SHORT TASK 1:
In the text on asset management at Sydney Trains, which theme did the organization choose after gauging organizational behavior?

TEXT SHOWN:
Sydney Trains – Asset Management at Sydney Trains: Moving Beyond Certification

 

1.  Summary of project, product, framework

ISO9001 & ISO55001 Alignment and Business System Integration

Sydney Trains’ journey towards becoming a world-class asset management organisation kicked off with the achievement of ISO55001 certification. The immediate question the followed for this 100-plus year old public sector organisation was – what’s next? How to move forward to maturity, excellence and institutionalising asset management? Through active stakeholder engagement, structured gap analysis and collective decision making, an aligned way-forward to asset management maturity and excellence has been agreed that now forms a comprehensive action plan aimed at institutionalising asset management at an organisational scale and setting an example for complex organisations to move beyond the achievement of improvement goals.

2.  Description of project or framework addressing the assessment criteria:  

Asset Management Principles

Sydney Trains is a complex organisation with an asset value of $40-billion and approximately $1.5-billion annual asset management requirement. A workforce of 11,000 is employed to manage assets across all stages of the asset lifecycle, managing a multitude of assets spread across the network throughout New South Wales. To manage such a complex asset portfolio with a diverse range of stakeholders often poses a risk of losing the line of sight of key objectives. Maturity and excellence warrants coordinated actions with stakeholders working in tandem to deliver the asset performance which is balanced with the cost of managing the assets and the mitigation of the risks. The asset management principle that is now adopted as the key theme to all our actions at Sydney Trains is “Alignment”, which is to align all the functions/directorates/divisions/groups to optimise the asset performance cost and risk in order to maximise the value of assets.

Sydney Trains’ Solution     

Having achieved the prestigious ISO55001 certification for our asset management system in 2017 we decided that the best way forward was to involve all stakeholders across the organisation to lead the way through brainstorming, analysing and identifying areas of improvement to minimise gaps between the intended process and the prevalent field practice.

Sydney Trains is a complex organisation with entrenched ways of working, often within silos, so in order to break the silos and bridge the information gaps, our approach was to simplify the message.

Gauging the organisational behaviour, we selected the theme of “Common Sense”. Asset management, in essence is nothing but common sense, so instead of bombarding stakeholders with asset management jargon, we decided to employ a simple approach of making the stakeholders analyse their inputs and outputs and matching them with the requirements of the next stage in the process or of their internal customers. We asked them the simple questions below:

  • To deliver the required outcomes, are you happy with the information/inputs that you receive?
  • In line with your understanding of your delivery, are you happy with your delivery?

SHORT TASK 2:
Reproduce the rows verbatim, starting with the row that contains "Where should I click to: Regenerate" and continuing through the last row, with both ends included.

GIVEN DATA:
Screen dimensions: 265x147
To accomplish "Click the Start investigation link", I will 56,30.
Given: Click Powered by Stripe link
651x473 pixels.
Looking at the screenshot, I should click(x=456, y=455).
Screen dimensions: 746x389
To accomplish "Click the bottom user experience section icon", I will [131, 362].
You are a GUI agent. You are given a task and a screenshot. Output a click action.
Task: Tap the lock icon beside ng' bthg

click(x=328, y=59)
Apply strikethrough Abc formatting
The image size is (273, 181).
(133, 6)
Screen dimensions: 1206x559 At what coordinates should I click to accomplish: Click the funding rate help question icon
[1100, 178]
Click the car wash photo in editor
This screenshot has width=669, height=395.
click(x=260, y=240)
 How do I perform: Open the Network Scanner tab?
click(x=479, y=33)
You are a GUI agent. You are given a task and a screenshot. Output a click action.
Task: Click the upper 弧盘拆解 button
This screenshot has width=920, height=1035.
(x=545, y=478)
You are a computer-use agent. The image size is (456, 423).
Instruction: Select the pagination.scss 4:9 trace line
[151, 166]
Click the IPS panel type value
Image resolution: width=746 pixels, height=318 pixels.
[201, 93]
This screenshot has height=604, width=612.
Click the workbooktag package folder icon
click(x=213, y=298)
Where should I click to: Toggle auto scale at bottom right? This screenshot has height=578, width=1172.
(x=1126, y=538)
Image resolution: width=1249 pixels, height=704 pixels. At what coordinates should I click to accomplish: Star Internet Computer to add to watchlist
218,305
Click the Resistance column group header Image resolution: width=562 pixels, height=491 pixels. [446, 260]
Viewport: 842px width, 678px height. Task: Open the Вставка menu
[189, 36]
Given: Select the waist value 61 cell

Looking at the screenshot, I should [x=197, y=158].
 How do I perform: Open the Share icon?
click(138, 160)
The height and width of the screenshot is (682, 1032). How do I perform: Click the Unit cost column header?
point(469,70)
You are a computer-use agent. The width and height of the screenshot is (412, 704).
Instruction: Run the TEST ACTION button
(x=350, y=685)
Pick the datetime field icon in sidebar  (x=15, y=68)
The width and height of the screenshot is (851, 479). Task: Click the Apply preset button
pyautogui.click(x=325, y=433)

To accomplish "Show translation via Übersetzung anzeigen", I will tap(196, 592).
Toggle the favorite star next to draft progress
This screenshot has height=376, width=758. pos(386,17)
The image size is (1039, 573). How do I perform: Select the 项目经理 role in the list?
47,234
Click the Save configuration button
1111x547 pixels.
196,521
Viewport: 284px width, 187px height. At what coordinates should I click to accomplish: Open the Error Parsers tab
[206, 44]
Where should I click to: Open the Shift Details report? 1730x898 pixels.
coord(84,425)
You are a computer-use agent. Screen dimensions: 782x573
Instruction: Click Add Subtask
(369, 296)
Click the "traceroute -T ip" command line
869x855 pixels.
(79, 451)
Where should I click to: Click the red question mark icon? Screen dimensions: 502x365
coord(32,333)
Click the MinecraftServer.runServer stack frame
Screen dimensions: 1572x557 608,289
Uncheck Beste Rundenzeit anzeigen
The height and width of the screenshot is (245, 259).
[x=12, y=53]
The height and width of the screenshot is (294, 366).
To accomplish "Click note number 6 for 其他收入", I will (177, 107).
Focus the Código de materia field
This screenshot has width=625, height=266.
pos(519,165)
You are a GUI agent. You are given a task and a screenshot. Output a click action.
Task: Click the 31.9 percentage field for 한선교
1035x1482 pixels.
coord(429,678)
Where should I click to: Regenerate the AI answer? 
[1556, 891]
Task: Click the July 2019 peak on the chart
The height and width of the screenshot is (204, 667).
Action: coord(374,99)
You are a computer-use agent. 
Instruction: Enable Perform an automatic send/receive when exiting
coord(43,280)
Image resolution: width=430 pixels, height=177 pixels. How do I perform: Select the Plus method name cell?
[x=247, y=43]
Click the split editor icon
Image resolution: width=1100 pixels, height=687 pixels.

FINAL RESULT 1:
"Common Sense"

FINAL RESULT 2:
Where should I click to: Regenerate the AI answer? 
[1556, 891]
Task: Click the July 2019 peak on the chart
The height and width of the screenshot is (204, 667).
Action: coord(374,99)
You are a computer-use agent. 
Instruction: Enable Perform an automatic send/receive when exiting
coord(43,280)
Image resolution: width=430 pixels, height=177 pixels. How do I perform: Select the Plus method name cell?
[x=247, y=43]
Click the split editor icon
Image resolution: width=1100 pixels, height=687 pixels.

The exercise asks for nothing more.